## SOURCE DATA
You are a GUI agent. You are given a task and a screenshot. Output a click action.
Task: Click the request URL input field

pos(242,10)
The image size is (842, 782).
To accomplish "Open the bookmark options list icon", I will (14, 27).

* * *

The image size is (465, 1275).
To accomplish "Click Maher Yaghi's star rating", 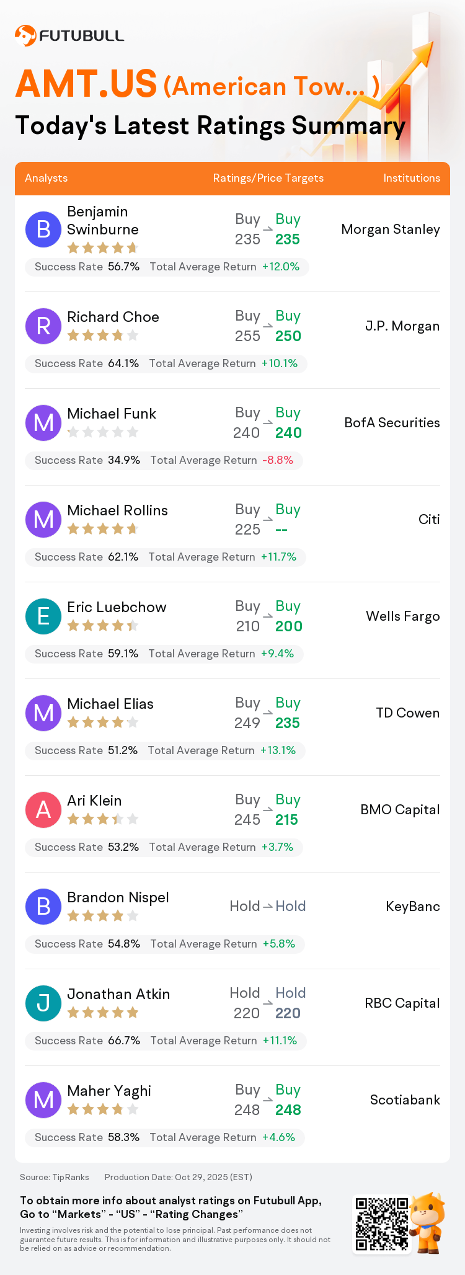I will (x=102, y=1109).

--

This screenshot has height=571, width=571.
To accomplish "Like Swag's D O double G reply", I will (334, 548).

## TRY IT
Search the records for the word "size", then list every line that has it.

## ANSWER SPACE
The image size is (842, 782).
The image size is (465, 1275).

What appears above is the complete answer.